● Stored items:
+-------+
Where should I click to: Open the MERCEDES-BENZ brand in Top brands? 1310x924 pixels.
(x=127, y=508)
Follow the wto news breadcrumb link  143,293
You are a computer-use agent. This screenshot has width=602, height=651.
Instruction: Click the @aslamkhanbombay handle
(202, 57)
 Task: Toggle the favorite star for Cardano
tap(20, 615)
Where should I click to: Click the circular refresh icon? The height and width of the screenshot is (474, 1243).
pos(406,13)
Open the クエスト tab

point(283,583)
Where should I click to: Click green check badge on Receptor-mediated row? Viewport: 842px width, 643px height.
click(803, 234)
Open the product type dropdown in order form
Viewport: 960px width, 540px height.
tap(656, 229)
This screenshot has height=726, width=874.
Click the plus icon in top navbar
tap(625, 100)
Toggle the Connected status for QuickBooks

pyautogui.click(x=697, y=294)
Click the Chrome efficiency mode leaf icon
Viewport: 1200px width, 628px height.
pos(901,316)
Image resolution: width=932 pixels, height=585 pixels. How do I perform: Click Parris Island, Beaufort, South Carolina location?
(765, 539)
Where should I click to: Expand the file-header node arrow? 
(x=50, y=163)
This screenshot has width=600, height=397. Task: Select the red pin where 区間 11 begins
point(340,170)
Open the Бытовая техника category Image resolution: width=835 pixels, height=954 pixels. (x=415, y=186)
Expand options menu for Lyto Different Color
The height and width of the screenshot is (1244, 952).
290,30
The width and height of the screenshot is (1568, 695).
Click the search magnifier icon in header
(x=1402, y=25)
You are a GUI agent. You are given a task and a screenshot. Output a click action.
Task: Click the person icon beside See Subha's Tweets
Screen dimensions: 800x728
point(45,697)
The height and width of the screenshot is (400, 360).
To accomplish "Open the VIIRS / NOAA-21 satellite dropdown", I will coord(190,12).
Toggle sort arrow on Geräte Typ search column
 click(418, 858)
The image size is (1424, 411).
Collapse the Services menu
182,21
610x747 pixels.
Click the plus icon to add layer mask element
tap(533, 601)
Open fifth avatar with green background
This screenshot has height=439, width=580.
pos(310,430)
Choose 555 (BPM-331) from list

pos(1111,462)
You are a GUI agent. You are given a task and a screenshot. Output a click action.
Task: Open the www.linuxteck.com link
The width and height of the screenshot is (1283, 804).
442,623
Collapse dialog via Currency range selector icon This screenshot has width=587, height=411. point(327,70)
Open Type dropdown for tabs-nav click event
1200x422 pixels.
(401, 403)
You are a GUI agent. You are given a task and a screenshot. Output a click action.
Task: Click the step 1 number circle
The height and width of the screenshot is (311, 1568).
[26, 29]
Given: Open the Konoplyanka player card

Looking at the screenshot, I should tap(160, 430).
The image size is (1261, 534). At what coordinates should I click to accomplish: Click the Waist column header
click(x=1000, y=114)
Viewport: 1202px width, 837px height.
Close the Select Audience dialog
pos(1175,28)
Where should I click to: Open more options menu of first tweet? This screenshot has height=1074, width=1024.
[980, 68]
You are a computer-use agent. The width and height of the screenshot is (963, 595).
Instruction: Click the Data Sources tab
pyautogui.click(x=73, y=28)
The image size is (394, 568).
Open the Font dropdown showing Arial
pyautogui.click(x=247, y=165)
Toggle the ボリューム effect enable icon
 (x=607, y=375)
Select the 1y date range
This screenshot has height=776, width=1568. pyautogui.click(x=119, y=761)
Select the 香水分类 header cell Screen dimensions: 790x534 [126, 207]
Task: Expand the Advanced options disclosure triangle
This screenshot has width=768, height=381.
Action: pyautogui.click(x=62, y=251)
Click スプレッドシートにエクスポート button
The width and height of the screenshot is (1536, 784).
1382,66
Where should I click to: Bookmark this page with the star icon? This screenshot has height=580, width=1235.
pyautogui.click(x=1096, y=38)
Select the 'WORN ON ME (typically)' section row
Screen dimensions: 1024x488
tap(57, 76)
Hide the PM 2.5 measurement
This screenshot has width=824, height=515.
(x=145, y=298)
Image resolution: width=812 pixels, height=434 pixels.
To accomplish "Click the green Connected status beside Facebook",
+-------+
● What the exercise asks: Look above for the line containing "The image size is (394, 568)."; copy from it through the last line, exactly, and nothing more.

● Solution to the problem:
The image size is (394, 568).
Open the Font dropdown showing Arial
pyautogui.click(x=247, y=165)
Toggle the ボリューム effect enable icon
 (x=607, y=375)
Select the 1y date range
This screenshot has height=776, width=1568. pyautogui.click(x=119, y=761)
Select the 香水分类 header cell Screen dimensions: 790x534 [126, 207]
Task: Expand the Advanced options disclosure triangle
This screenshot has width=768, height=381.
Action: pyautogui.click(x=62, y=251)
Click スプレッドシートにエクスポート button
The width and height of the screenshot is (1536, 784).
1382,66
Where should I click to: Bookmark this page with the star icon? This screenshot has height=580, width=1235.
pyautogui.click(x=1096, y=38)
Select the 'WORN ON ME (typically)' section row
Screen dimensions: 1024x488
tap(57, 76)
Hide the PM 2.5 measurement
This screenshot has width=824, height=515.
(x=145, y=298)
Image resolution: width=812 pixels, height=434 pixels.
To accomplish "Click the green Connected status beside Facebook",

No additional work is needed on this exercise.